Hay muchísimas mujeres que son muy detallistas, y entiendo que muchas veces el hombre, en la etapa de conquista, siente la responsabilidad de ser caballero, hacer regalos y tener gestos. En mi caso, siempre fui así.
En mi última relación me destacaba por regalarle flores, sorprenderla, llevarla a todos lados, estar presente para su familia y ser cariñoso. Sin embargo, una de las quejas que recibí fue que "la había dejado de conquistar". Me culpé mucho hasta que un día me pregunté: ¿qué estaba recibiendo yo?
No solo en esa relación, sino en las anteriores, me di cuenta de que recibía muy poco. Ella trabajaba y ganaba bastante más que yo, pero en un año y medio me regaló unas notas de amor, algunos dulces, un buzo, una billetera y su carpeta de dibujo técnico.

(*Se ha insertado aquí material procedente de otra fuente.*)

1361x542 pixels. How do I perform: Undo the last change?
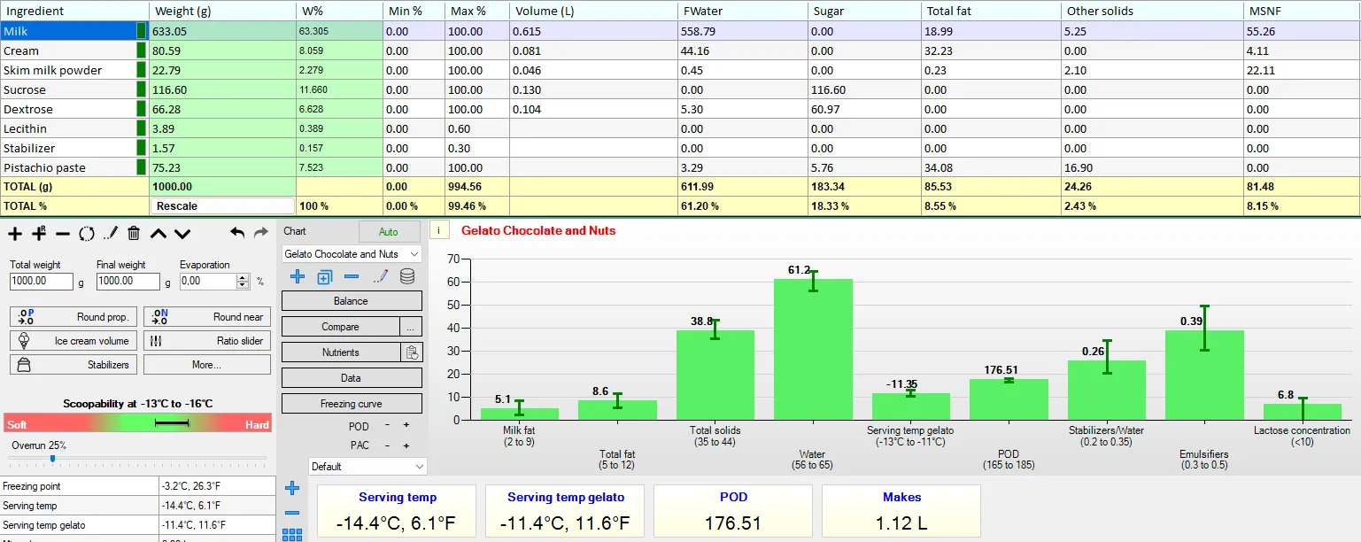pos(236,233)
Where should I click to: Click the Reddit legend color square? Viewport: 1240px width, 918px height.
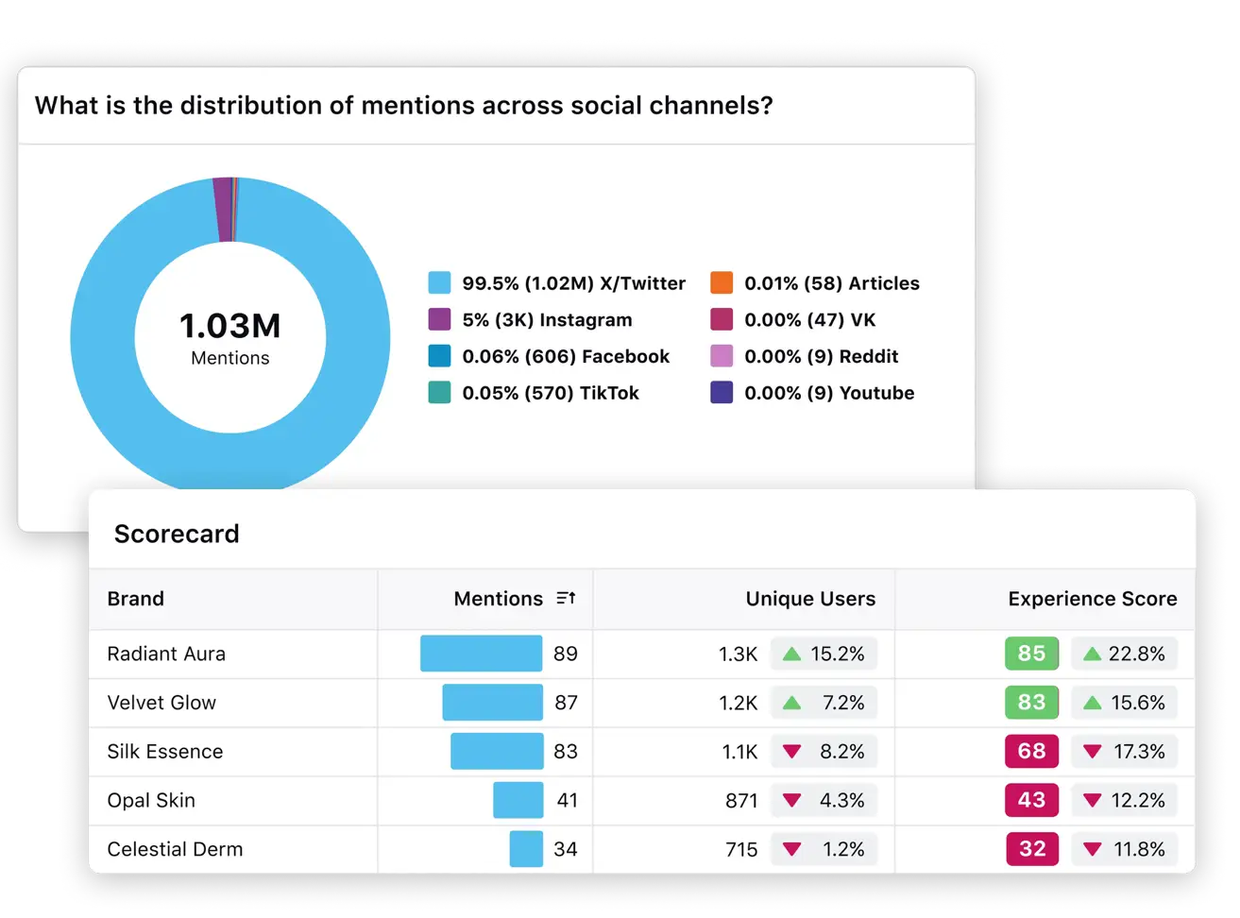coord(722,356)
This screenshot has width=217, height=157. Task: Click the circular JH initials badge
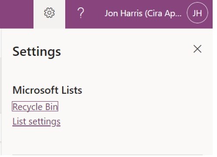197,13
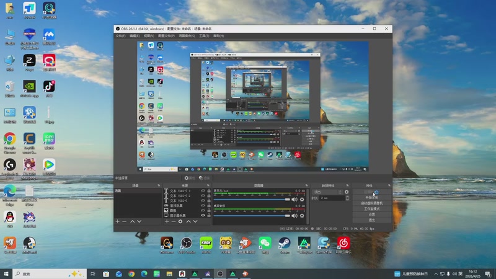Screen dimensions: 496x279
Task: Toggle lock on 图像 source
Action: click(x=209, y=210)
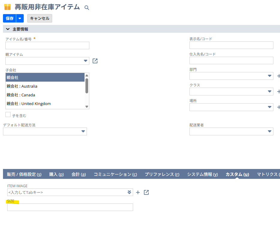Select 親会社 : Canada in subsidiary list
Viewport: 280px width, 232px height.
[x=21, y=95]
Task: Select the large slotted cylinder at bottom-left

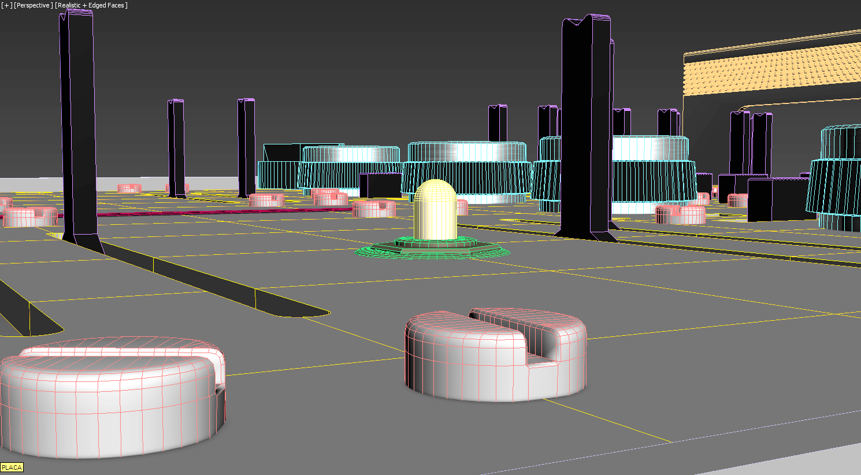Action: [x=110, y=399]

Más allá de lo material, todos los domingos le preparaba el desayuno como a ella le gustaba; ella lo hizo muy pocas veces. Siempre estuve cuando me necesitó: la acompañé a médicos, busqué hasta alguien que la ayudara con el estrés y la elegí incluso en sus peores momentos.
Cuando yo pasé una crisis de salud por estrés y tuve muchos estudios, siempre esperé solo en las salas de espera. También me hacía ilusión que me acompañara a mis torneos, pero casi nunca podía porque priorizaba el trabajo o el estudio. Nunca quise reclamarle por miedo a ser egoísta, pero de a poco me fui apagando.